(Record excerpts Opens)
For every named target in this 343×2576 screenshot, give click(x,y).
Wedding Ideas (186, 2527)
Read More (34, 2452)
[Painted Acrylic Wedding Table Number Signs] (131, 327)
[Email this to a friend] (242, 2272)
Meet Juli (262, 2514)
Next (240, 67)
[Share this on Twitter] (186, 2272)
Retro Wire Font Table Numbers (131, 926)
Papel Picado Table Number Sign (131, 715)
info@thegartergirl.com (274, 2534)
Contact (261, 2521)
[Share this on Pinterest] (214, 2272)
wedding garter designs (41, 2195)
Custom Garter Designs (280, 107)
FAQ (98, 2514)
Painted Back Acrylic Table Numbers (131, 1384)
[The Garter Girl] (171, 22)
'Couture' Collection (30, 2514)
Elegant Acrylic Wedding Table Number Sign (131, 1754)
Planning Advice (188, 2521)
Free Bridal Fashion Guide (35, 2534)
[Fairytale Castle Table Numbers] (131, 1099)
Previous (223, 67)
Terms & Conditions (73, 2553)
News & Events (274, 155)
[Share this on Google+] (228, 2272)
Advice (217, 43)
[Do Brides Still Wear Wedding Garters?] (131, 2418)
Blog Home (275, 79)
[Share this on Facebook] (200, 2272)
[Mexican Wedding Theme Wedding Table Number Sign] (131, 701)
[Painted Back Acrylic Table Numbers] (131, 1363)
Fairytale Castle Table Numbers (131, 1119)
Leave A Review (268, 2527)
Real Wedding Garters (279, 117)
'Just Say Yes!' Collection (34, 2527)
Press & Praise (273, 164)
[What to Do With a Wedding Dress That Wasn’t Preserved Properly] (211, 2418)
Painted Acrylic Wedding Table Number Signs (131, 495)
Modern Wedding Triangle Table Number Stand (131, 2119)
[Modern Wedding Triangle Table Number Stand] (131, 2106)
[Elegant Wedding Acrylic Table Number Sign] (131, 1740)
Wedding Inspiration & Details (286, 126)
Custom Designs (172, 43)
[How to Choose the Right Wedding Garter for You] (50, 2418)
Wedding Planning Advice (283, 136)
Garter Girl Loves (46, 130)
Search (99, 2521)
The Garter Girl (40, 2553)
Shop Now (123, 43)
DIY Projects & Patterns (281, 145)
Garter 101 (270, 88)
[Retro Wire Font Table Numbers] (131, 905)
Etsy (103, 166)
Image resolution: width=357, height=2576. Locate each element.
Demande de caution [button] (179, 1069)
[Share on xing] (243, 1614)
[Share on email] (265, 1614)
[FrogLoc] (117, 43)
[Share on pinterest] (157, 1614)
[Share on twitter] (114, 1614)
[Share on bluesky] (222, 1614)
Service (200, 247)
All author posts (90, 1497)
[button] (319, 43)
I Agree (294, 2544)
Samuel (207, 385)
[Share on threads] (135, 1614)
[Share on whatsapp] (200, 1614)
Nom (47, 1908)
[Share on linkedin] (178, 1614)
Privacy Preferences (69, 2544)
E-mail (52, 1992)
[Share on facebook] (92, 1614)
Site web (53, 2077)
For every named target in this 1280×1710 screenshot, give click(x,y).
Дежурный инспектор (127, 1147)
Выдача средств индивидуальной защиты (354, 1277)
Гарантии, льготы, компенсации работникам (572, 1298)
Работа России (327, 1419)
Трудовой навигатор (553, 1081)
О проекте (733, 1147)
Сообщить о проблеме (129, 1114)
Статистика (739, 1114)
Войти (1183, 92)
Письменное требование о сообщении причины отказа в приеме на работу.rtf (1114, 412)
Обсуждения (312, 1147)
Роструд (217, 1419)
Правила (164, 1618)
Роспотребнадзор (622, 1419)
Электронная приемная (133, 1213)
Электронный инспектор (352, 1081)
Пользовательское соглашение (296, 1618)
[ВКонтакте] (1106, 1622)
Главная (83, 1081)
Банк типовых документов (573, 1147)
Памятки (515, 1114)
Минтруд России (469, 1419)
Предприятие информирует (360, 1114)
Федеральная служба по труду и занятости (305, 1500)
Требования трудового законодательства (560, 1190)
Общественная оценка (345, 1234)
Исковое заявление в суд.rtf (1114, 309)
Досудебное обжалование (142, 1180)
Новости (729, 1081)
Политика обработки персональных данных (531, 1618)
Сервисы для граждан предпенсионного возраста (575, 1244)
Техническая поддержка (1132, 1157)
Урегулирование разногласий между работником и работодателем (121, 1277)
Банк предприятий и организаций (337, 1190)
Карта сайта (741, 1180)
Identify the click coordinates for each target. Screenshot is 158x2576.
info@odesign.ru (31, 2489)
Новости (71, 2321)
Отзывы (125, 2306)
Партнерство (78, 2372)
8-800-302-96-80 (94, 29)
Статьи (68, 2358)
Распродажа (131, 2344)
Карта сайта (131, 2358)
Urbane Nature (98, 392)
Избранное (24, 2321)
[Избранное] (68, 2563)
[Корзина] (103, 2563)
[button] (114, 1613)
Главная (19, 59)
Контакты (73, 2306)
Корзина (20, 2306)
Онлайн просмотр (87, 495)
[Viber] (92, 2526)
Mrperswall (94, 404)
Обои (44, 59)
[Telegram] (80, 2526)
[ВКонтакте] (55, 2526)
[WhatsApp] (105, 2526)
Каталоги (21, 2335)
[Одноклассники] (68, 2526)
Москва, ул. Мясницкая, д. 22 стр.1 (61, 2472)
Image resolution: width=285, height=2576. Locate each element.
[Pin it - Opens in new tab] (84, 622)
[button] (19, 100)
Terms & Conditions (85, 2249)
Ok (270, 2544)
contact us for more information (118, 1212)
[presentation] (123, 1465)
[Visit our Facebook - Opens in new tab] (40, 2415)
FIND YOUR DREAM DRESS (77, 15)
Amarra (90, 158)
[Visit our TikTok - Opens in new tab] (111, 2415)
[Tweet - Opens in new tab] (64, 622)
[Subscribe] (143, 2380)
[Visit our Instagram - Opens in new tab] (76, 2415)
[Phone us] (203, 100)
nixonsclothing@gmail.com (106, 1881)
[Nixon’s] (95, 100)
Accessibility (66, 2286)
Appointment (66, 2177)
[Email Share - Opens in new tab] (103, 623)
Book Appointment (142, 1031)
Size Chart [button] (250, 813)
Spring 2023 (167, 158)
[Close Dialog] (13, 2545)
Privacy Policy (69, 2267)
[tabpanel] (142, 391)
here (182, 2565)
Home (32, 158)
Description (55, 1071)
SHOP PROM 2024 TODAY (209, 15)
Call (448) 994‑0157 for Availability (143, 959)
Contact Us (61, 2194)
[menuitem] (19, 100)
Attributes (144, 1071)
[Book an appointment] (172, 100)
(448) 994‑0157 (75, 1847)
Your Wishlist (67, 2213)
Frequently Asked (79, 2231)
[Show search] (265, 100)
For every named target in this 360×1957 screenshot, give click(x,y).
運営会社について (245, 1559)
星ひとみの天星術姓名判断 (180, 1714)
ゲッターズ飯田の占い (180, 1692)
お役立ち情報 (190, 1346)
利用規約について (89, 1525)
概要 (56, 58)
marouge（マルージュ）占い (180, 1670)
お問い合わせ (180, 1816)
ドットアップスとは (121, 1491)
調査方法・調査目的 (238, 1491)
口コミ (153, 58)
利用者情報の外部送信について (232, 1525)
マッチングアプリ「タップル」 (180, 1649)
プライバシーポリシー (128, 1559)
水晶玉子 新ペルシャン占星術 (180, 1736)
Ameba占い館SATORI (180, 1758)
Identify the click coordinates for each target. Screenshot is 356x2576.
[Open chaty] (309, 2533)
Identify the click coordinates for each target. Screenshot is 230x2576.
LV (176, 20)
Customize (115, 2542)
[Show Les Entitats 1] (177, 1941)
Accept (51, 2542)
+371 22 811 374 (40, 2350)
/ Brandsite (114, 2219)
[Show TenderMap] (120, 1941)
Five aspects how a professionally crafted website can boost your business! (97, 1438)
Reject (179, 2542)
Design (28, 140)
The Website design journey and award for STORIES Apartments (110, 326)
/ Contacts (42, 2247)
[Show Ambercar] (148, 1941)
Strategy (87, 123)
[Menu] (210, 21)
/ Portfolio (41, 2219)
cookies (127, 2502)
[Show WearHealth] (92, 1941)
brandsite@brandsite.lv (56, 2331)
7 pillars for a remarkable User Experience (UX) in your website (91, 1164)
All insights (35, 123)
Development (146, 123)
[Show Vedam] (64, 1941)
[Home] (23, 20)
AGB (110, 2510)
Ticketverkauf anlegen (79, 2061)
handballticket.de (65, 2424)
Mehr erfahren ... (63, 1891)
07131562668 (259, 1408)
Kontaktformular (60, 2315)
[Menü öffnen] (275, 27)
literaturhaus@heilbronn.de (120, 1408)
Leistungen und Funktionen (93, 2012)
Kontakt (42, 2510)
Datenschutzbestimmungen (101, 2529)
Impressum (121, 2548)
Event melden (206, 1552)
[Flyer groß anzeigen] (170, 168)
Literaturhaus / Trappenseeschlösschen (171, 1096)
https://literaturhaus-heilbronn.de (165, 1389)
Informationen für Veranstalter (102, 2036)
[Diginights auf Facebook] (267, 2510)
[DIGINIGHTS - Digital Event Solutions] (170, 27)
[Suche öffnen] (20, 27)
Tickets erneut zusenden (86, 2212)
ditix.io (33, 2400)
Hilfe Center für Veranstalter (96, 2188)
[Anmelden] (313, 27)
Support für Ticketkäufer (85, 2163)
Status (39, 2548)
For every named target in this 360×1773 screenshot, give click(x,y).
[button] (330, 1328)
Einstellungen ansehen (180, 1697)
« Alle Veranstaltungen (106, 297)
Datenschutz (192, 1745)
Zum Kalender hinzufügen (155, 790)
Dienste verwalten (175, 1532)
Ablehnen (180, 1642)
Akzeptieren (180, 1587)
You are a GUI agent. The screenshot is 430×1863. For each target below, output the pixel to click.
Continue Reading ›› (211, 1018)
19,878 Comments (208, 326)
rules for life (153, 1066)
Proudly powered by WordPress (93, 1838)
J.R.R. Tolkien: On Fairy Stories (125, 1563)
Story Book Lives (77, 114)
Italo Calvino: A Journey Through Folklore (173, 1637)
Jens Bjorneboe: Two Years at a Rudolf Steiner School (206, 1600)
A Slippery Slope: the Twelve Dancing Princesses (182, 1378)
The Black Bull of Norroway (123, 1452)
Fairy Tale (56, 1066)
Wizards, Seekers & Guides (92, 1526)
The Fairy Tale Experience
(Record excerpts Closes)
Description of the task: Select all lines in the listing above where the word "Terms" appears, and show them.

Answer to this task:
Terms & Conditions (73, 2553)
Terms & Conditions (85, 2249)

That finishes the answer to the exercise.